Specifically, from 2005 to 2019, the national median household income grew (adjusting for inflation) by 11.1 per cent compared to 5.4 per cent in Ontario. But things were even worse in London, which barely had any growth (0.5 per cent) and Windsor where median household incomes actually fell by 7.1 per cent.
Unsurprisingly, both cities tumbled down the rankings of Canadian cities on this metric. In 2005, among Canada’s 41 Census Metropolitan Areas (CMAs), Windsor had the 11th-highest median household income. In 2019, it had fallen to 33rd. It was a similar story in London, which fell from at 13th to 28th during the same time period. In other words, over a 14-year period, Southwestern Ontario’s two largest cities went from the top third of Canadian CMAs to the bottom third for median income.
This important provincial and national economic challenge is often overlooked, perhaps in part due to the proximity of these cities to the metropolis of Toronto, which causes them to be mistakenly viewed as small cities. In other contexts, they would be viewed as important provincial or even regional centres. For example, Windsor is bigger than any city in Saskatchewan, New Brunswick, Newfoundland and Labrador or Prince Edward Island. London has a population similar to Halifax. Southwestern Ontario as a whole is around the size of the Maritimes. The statistics cited above are not a story of an assemblage of small towns that have struggled but rather one of large struggling cities with millions of Canadians.

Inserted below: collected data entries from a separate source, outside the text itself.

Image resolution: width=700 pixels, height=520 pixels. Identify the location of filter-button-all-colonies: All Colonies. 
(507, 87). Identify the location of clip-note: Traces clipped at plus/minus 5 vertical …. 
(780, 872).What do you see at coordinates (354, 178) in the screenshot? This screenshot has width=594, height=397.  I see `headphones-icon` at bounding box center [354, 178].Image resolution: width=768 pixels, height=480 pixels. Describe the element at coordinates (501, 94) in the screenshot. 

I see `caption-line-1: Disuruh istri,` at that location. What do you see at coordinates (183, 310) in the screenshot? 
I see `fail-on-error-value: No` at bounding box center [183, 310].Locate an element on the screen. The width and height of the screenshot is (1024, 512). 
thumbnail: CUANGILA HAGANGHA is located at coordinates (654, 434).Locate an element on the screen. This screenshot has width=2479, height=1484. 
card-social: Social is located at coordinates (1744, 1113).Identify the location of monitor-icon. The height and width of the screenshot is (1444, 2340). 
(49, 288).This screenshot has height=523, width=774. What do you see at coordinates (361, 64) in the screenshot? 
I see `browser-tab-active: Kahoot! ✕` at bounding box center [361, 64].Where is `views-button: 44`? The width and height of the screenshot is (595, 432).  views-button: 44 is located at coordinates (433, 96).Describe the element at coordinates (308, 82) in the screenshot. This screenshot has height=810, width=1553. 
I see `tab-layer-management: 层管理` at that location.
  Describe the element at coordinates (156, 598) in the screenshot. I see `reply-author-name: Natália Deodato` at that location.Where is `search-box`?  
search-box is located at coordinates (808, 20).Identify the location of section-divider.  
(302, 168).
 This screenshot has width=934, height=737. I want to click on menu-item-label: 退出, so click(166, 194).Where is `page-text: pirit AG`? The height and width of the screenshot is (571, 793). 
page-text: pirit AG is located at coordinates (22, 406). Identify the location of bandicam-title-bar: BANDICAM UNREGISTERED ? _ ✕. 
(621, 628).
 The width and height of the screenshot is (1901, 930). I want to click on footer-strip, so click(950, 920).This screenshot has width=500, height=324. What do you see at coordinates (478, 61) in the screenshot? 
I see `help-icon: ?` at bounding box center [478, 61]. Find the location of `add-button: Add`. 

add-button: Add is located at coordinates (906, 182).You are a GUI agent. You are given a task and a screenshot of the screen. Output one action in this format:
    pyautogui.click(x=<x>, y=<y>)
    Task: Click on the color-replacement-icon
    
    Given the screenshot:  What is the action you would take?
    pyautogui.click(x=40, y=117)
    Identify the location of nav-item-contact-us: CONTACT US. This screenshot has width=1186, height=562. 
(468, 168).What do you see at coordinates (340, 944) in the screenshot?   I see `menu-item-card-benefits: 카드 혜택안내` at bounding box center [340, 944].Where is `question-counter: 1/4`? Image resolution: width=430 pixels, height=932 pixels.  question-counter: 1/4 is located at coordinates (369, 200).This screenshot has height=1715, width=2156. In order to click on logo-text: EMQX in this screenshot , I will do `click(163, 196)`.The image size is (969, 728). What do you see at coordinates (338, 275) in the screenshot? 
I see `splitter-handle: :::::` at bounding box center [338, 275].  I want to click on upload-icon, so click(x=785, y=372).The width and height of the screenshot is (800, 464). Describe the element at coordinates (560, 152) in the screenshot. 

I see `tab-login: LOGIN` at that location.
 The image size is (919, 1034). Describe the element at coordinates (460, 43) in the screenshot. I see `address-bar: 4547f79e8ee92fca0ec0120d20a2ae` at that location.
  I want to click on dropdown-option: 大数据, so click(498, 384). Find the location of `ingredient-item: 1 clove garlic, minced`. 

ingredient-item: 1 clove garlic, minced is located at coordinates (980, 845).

Southwestern Ontario remains an important part of Canada’s economy. But it’s taken a step back over the past two decades. As a large region, bigger than many provinces, the fate of Southwestern Ontario should be on the national radar. The cities further afield from Toronto have had a particularly difficult century so far. Windsor and London should not be an afterthought in our national economic discourse.